## [EXTRACT PROVIDED]
'''
How to Teach "Interpreting Poems" in Form One


Welcome to UNIT 20.1

PREVIOUSLY: In Unit 19.0, we covered the following sub topics: "Intensive Reading"  in Form One; "Interpreting Simple Stories" in Form One; "Reading and obtaining specific information"  in Form Two; and "Writing letters of application for jobs"  in Form Four.

IN THIS UNIT 20.0, we will cover these sub topics: "Interpreting poems" in Form One; "Analysing information from the media" in Form One; "Interpreting simple stories" in Form Two; and "Interpreting poems" in Form Two.

IN THIS UNIT 20.1, we will start with the sub topic "Interpreting poems" that is taught in Form One.

TOPICS INFORMATION
Main Topic: INTERPRETING LITERARY WORKS
Sub Topic: Interpreting poems
Periods per sub topic: 8
Class: Form One

DESCRIPTION OF THE SUB TOPIC
Poems are not difficult. This is the truth. Instead, students use this old notion and some notions from some teachers who erroneously claim that poems are difficult. In most cases, difficulty of the poems comes to our minds only for this wrong perception. The main poetic aspect that convinces us to say poems are difficult is the aspect of language. Of course, poetry uses different language but not difficult one because if we master this poetic language, poems cannot no longer be difficult. Because English language is our instructional language then should master it. By mastering English language we put ourselves in a good position to understand poems effortlessly.
'''
## [SUPPLIED DATA]
'''
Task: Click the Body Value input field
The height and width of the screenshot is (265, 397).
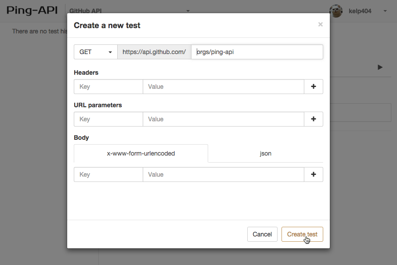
'''
## [TASK REQUIREMENTS]
Reproduce word for word the part of the teaching unit on interpreting poems that begins at the words "Welcome to UNIT" and stops after "in Form Two.".

## [THE SOLUTION]
Welcome to UNIT 20.1

PREVIOUSLY: In Unit 19.0, we covered the following sub topics: "Intensive Reading"  in Form One; "Interpreting Simple Stories" in Form One; "Reading and obtaining specific information"  in Form Two; and "Writing letters of application for jobs"  in Form Four.

IN THIS UNIT 20.0, we will cover these sub topics: "Interpreting poems" in Form One; "Analysing information from the media" in Form One; "Interpreting simple stories" in Form Two; and "Interpreting poems" in Form Two.